McCarthy and Labrador are doubtlessly under Chamber of Commerce President and cheap labor-addicted Tom Donohue’s influence. Since the Senate passed its massive immigration bill a year ago, Donohue has intensely lobbied the House to take action. Without an all inclusive immigration bill, Donohue dishonestly claims that Republicans shouldn’t bother to put up a 2016 presidential candidate, so remote would the GOP’s chances be without the Latino vote.

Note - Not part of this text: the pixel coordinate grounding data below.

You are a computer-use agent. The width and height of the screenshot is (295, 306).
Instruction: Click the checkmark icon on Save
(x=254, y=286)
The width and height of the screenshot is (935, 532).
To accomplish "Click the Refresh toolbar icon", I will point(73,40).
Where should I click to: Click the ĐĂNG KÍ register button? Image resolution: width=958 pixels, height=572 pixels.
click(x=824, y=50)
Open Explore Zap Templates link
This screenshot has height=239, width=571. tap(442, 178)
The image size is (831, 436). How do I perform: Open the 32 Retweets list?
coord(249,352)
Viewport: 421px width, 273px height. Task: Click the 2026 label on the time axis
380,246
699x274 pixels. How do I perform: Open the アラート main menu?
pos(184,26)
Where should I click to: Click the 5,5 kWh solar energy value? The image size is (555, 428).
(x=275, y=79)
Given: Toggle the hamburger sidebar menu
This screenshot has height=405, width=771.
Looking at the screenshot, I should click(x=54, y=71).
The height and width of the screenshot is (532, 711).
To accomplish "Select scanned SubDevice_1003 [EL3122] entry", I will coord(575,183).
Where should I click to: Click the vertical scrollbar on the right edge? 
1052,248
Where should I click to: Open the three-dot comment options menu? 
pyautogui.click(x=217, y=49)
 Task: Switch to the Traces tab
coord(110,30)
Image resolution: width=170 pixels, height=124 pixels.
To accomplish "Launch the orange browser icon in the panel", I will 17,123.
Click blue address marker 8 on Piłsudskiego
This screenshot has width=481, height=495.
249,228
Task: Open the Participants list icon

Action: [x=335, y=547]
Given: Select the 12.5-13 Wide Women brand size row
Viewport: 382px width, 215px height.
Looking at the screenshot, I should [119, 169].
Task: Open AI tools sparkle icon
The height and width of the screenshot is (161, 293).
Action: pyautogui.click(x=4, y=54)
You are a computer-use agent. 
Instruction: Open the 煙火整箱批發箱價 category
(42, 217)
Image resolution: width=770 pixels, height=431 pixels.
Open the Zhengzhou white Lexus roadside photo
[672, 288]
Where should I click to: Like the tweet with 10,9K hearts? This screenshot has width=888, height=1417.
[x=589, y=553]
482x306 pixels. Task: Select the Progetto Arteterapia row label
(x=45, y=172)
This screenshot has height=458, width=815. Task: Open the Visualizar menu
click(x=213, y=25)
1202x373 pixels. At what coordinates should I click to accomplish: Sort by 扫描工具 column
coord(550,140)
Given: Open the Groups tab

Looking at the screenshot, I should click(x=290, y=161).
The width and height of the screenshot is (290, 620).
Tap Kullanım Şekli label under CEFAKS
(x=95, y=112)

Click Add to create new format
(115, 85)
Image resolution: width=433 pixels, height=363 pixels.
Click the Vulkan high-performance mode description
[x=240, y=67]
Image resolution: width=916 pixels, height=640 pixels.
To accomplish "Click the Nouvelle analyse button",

The flaw in Donohue’s urging that only Hispanic outreach via amnesty will save the GOP from self-destructing is that not a shred of evidence exists to support their thesis. Since 1986 when the Republican-controlled Senate passed President Ronald Reagan’s Immigration Reform and Control Act, Latino voters have by large margins voted for the Democrat.
In the 1988 midterm elections, when the newly enacted IRCA should have generated maximum enthusiasm for Reagan Republicans among Hispanics, the GOP’s electoral share was smaller than in 1984—before amnesty.
Two years later, George W. Bush signed the Immigration Act of 1990 that increased immigration by 40 percent. Bush’s reward: his Latino vote share dropped to 25 percent.
More recently, Arizona Senator John McCain who during his twenty-five year congressional career endorsed every piece of legislation that promoted Hispanic causes, failed dismally against his then untested, unknown Senate colleague, Barack Obama. Despite his decades of amnesty advocacy, McCain could only garner 31 percent of Latino voters.
The explanation for why Latinos don’t reward even the most supportive-of-amnesty Republicans is painfully simple. On the whole, immigration isn’t important to Hispanics. A 2013 Pew Research Poll found that only 32 percent considered immigration “extremely important,” well below jobs and health care.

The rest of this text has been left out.